ZAGREB, Sept 27 (Hina) - Next year will not be much better than this year and although medium term projections are more optimistic, in the long term everything will depend on a changed growth model based on private domestic product and public development investment, Professor Vladimir Grigorov said in Zagreb on Friday.

The professor from the Vienna Institute for International Economic Studies was speaking at Lider magazine's 5th conference, "Big Plans Day - How to prepare a company for business in 2014."

Speaking of projects for the region in 2014, Gligorov said the growth model of the economies in the region until 2008 was easy and based on cheap borrowing. Such a model is no longer possible and the money will hardly be as cheap, making it necessary to find a new growth model, he added.

He said efforts were being made around Europe to make private sector investments the drivers of growth and that this was a particular problem for countries in transition because they were used to foreign and not domestic investments.

The key question is how to encourage them when the bulk of Croatia's private sector is insolvent and there is uncertainty as to how new products will sell, given that both domestic and foreign demand remain low.

Until that issue is solved, recovery will be very slow, as evidenced by the official projections of the countries in the region, under which growth above three per cent is not expected before 2016, said Gligorov.

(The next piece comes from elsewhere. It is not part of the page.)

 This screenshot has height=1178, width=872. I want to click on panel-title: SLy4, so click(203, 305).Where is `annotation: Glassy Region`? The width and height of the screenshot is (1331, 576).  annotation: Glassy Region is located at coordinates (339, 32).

The Croatian government said yesterday it expected a 1.3% GDP growth in 2014, 2.2% in 2015 and 2.5% in 2016.

Deputy Prime Minister Branko Grcic said at the conference today the forecasts were not too optimistic because consumer and industry optimism were growing, GDP decline had slowed to 0.7%, all important GDP components were recording growths for the first time in five years, and Croatia's competitiveness had recorded a mild improvement.

Even though the high deficit and the public debt cannot be dealt with overnight, the government has come up with a new reform package which will cost the state budget in 2014 but its benefits will be visible in the years ahead, said Grcic.

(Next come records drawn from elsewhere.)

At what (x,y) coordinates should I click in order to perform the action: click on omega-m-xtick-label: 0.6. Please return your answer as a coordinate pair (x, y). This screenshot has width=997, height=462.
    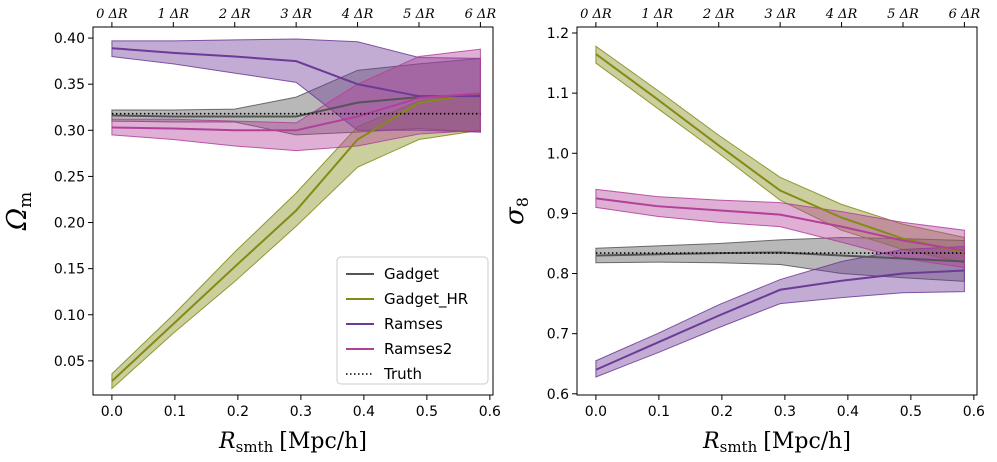
    Looking at the image, I should click on (490, 412).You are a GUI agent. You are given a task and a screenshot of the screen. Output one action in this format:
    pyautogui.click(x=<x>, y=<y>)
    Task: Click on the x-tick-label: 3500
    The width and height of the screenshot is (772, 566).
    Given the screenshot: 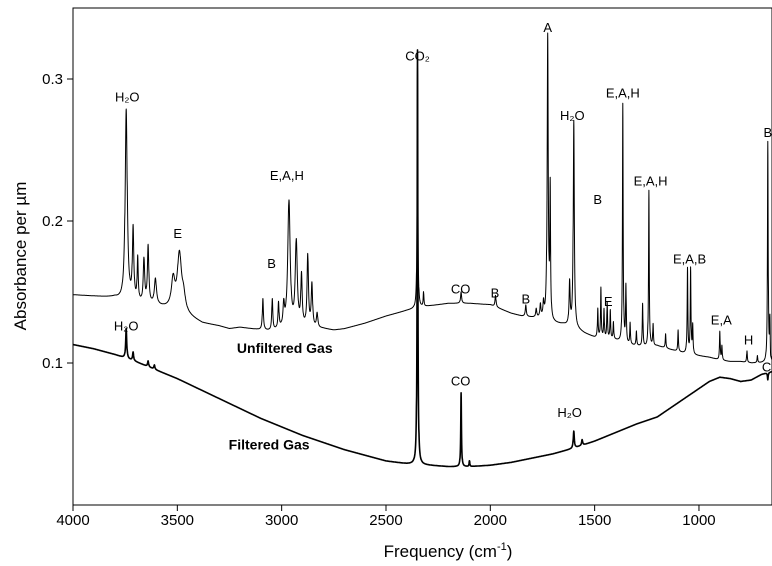 What is the action you would take?
    pyautogui.click(x=178, y=520)
    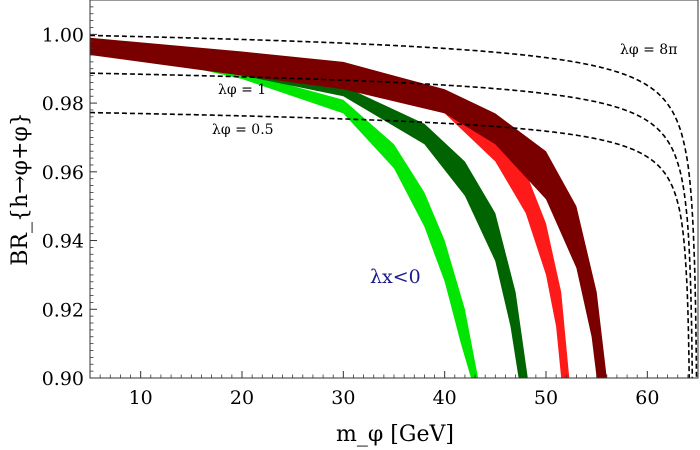 The image size is (700, 450). I want to click on x-tick-label: 50, so click(546, 398).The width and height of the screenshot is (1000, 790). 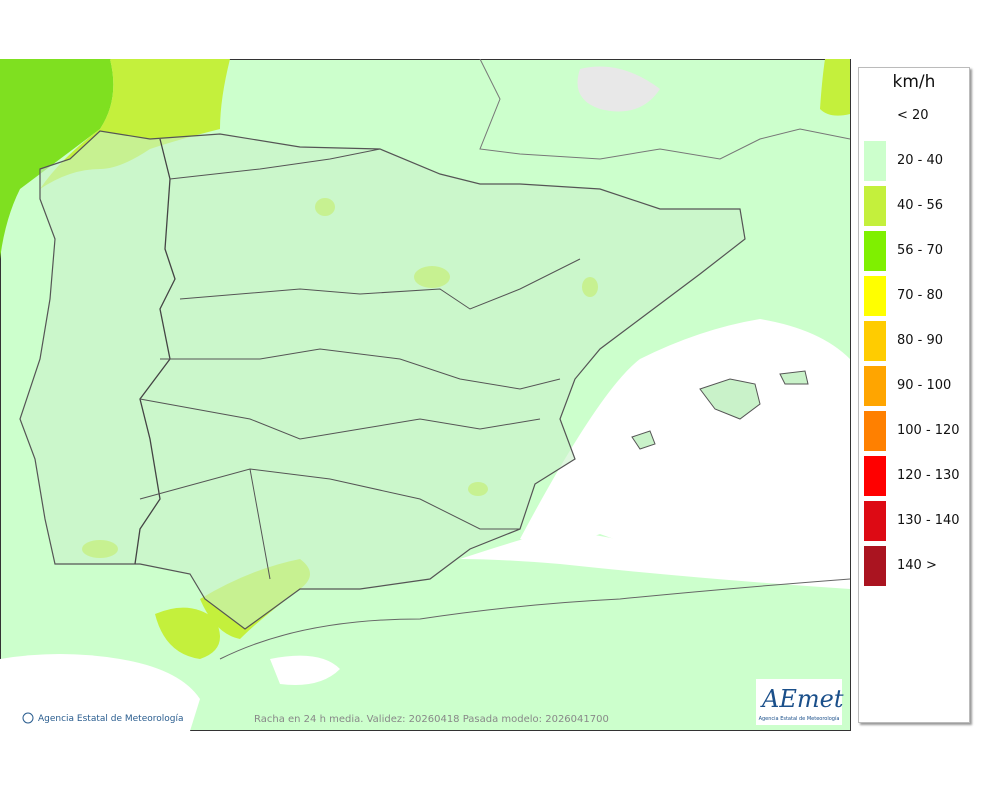 I want to click on legend-item: 40 - 56, so click(x=916, y=206).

As for criticism that the government was two years late with those reforms, he said reforms had been carried out, helping to save HRK 4 billion.

The government can slash the budget by another HRK 3-4 billion but it would then have to scrap public investments. Instead, by reducing contributions and rescinding a tax on reinvested profit, more than HRK 4 billion has been made available to the economy, said Grcic.

The Croatian Employers' Association will soon present its reform measures, its president, Ivica Mudrinic said, adding that it would demand the government to be brave and create in the shortest time possible, conditions to implement these measures, "because the only way out of the roundabout we are in is a quantum leap."